# TASKS TO PERFORM
[1] Answer these from the text about Number 96: The Movie:
(a) Who directed the film?
(b) When Tony makes another run at Vera, what does his car hit?
(c) What is Diana Moore's occupation?
[2] Carry on the text about Number 96: The Movie, starting right after its final sentence.

# SUPPLIED TEXT
________________________________________

Number 96: The Movie is an Australian drama film, released in 1974 and based on the television soap opera of the same title that was then running on the 0-10 network. The film features nearly all the show's regular cast, and was created by the show's creative team, Cash Harmon Productions with the screenplay by David Sale and Johnny Whyte and directed by Peter Benardos and Brian Phillis.

The film's drawcard was that the picture was shot in color, whilst at that time the regular serial was still broadcasting in monochrome. The film also has more revealing nudity than was allowed on TV at the time.

Plot

The film starts with Vera Collins being gang raped by a group of bikers, which affects troubled romance with politician Nick Brent. She starts a new business endeavour with Maggie Cameron and Simon Carr, a character that they had a bitter rivalry over in the regular TV series.
 
Vera ends up in bed with Simon who is unable to perform. It turns out that he is in fact gay and he has an affair with lawyer Don Finlayson.

Vera falls in love with Nick Brent, but when she meets his son Tony, she realises that he was the leader of the bikies who had raped her. Tony recognises Vera and tries to run her over at Dorrie and Herb's fancy dress party. He hits Simon instead, and whilst making another run at Vera, his car hits a brick wall and explodes. Simon recovers and Vera goes on to marry Nick, who later becomes Prime Minister.
 
Meanwhile, former Number 96 resident Sonia Freeman (who filmed all of her scenes in just one day) returns after her release from a mental asylum. Sonia is now married to newspaper journalist Duncan Hunter. Her forgetful episodes and hallucinations become increasingly erratic and deranged. This worries Duncan, Sonia's good friend Jack Sellars and his new girlfriend, flight attendant Diana Moore, who has moved into flat 6. It is revealed that Diana and Duncan are secretly scheming to drive Sonia insane. Jack and the police arrive just in time before Diana and Duncan can persuade Sonia to kill herself.

________________________________________

# SUPPLIED DATA

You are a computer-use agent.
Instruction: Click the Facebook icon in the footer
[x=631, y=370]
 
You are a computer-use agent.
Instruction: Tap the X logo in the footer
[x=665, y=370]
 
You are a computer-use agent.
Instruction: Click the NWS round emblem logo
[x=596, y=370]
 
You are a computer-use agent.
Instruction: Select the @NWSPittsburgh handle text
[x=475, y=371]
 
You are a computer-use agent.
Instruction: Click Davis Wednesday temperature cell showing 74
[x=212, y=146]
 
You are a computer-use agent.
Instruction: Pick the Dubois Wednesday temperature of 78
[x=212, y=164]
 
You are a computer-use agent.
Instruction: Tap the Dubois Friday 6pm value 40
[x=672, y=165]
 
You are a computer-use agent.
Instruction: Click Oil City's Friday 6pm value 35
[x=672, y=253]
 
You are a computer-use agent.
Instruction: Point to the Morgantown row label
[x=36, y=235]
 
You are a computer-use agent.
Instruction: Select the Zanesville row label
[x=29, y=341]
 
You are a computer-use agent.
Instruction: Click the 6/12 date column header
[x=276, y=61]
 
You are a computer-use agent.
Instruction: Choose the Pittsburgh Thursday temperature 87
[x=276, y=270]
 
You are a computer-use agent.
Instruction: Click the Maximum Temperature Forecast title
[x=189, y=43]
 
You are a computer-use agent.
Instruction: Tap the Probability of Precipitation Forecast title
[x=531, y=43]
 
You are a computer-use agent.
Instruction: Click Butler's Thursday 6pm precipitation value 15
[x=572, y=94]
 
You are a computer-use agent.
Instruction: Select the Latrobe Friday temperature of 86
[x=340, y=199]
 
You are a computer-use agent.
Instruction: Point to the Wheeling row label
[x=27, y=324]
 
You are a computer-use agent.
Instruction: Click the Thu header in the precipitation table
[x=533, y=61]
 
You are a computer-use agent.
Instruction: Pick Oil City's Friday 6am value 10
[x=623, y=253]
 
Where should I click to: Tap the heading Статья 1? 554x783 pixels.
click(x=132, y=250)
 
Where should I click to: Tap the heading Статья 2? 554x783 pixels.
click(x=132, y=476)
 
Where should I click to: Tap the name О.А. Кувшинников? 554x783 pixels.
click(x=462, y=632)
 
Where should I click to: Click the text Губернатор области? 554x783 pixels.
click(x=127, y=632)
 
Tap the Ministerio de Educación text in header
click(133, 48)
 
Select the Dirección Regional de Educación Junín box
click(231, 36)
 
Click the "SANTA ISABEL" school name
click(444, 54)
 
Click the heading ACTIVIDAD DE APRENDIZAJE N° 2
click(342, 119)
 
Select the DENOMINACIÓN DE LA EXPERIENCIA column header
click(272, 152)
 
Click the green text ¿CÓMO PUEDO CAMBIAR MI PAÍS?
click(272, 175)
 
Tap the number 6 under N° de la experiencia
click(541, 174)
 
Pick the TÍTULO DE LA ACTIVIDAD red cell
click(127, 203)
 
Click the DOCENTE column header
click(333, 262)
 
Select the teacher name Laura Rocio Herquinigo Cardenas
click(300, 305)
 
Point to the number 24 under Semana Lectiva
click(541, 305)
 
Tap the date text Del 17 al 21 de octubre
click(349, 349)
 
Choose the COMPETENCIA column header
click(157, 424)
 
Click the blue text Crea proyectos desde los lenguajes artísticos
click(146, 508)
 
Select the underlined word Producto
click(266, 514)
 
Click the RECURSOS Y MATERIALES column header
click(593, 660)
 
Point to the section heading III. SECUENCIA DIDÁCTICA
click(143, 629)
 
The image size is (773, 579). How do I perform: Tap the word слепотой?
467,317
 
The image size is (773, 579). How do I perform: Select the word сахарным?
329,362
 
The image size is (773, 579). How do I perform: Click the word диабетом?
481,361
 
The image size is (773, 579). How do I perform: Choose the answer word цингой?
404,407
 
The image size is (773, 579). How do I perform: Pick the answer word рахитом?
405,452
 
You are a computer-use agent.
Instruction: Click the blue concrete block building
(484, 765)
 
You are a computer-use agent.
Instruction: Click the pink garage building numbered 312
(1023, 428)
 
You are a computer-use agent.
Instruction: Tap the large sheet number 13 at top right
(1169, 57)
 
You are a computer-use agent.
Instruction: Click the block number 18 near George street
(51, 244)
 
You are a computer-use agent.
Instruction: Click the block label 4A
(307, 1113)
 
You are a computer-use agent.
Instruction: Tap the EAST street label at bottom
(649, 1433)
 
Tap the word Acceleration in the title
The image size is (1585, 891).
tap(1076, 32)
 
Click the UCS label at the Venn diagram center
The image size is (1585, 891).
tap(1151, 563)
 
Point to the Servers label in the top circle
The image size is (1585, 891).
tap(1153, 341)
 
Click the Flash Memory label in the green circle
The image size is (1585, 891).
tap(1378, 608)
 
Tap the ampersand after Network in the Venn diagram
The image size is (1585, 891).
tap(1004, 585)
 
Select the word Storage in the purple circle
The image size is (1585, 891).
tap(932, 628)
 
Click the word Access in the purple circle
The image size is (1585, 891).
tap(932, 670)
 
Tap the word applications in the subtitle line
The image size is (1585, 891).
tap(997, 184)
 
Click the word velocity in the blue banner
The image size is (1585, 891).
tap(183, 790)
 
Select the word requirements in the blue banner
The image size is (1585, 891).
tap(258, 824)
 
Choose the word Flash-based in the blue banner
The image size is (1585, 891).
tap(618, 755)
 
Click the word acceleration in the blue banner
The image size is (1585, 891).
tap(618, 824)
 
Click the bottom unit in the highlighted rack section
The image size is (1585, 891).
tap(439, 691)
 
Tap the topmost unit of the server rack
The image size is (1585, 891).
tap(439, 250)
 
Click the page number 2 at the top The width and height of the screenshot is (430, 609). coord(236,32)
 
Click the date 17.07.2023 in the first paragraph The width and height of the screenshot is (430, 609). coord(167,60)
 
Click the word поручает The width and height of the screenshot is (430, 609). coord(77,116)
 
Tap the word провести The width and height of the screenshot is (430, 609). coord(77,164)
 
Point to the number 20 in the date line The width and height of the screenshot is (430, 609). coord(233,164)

________________________________________

# RESULTS OF THE TASKS
[1]
(a) Peter Benardos and Brian Phillis.
(b) A brick wall, and the car then explodes.
(c) She is a flight attendant.

[2]
Aldo Godolfus has been fraudulently withholding cash takings from the deli to avoid paying income tax, but loses the money in a fire. He takes a night job at the Connaught Rooms function hall to recoup the losses.

Many of the residents become embroiled in the major plans for Dorrie and Herb's ruby wedding celebrations. After looking at her marriage certificate, however, Dorrie discovers that the best man, Horace Deerman, signed where the groom should have. Believing this means she that she is married actually to Horace, she tracks him down with Herb and Flo; he is revealed as a derelict alcoholic, who, much to her dismay, takes a fancy to her.

Les Whittaker, unbeknownst to his wife Norma, enlists Herb and Alf to assist in his new business venture: a sauna in the building's basement.

Cast

The film featured the majority of actors that starred in the regular serial. Actors marked with an asterisk did not appear in the serial and were exclusive to the film version.

 Johnny Lockwood as Aldo Godolfus
 Philippa Baker as Roma Godolfus
 Gordon McDougall as Les Whittaker
 Sheila Kennelly as Norma Whittaker
 Pat McDonald as Dorrie Evans
 Ron Shand as Herb Evans
 Bunney Brooke as Flo Patterson
 Joe Hasham as Don Finlayson
 Tom Oliver as Jack Sellars
 Rebecca Gilling* as Diana Moore
 Lynn Rainbow as Sonia Freeman
 Alister Smart* as Duncan Hunter
 James Elliott as Alf Sutcliffe
 Elisabeth Kirkby as Lucy Sutcliffe
 Jeff Kevin as Arnold Feather
 Elaine Lee as Vera Collins
 Chard Hayward as Dudley Butterfield
 Bettina Welch as Maggie Cameron
 Thelma Scott as Claire Houghton
 Harry Lawrence* (1925–2004) as Horace Deerman
 John Orcsik as Simon Carr
 James Condon* as Nicholas Brent
 Patrick Ward* as Tony Brent

Uncredited

 Paul Chubb as the sauna delivery man
 Phillip Avalon (biker) 
 Caz Lederman (biker) 
 Albie Thomas (biker)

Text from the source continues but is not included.